Sex differences in corticosteroid binding in the rat brain: an in vitro autoradiographic study

Several previous studies have raised the possibility of sex differences in the distribution of corticosteroid receptors in the brain. The direction and magnitude of these differences have, however, remained controversial. In the present study, we have re-examined the concentrations of mineralocorticoid (MR) and glucocorticoid (GR) receptors in the brains of male and female rats at varying times (1 to 6 days) after combined gonadectomy (GDX) and adrenalectomy (ADX). Cytosol binding assays confirmed the presence of higher MR levels in short-term (3-day) GDX-ADX males. This difference disappeared by 6 days after surgery, as receptor levels in females rose to be equivalent to those in males. Using an improved in vitro autoradiographic method, the distribution of MR and GR was studied in males and females 3 days after GDX-ADX. The distribution of MR and GR in the brains of these rats was similar in the two sexes.

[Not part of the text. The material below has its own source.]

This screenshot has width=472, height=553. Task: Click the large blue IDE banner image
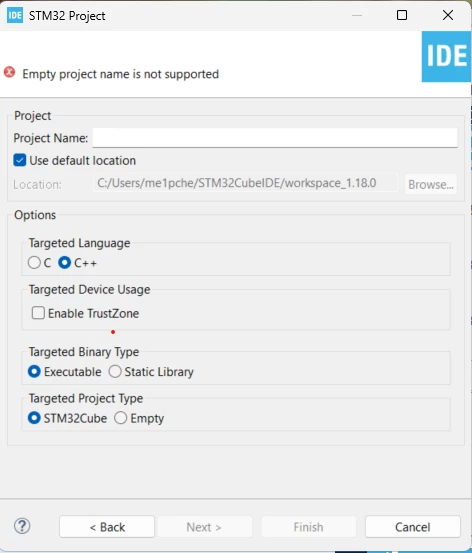446,56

MR binding in the male, however, was significantly greater than that in the female throughout the principal cell fields of the hippocampus. Measurements of circulating corticosterone levels at the time of GDX-ADX suggest that this sex difference may reflect a more rapid recovery of the MR system in males than in females following the stress-induced rise in corticosterone secretion occurring at the time of surgery.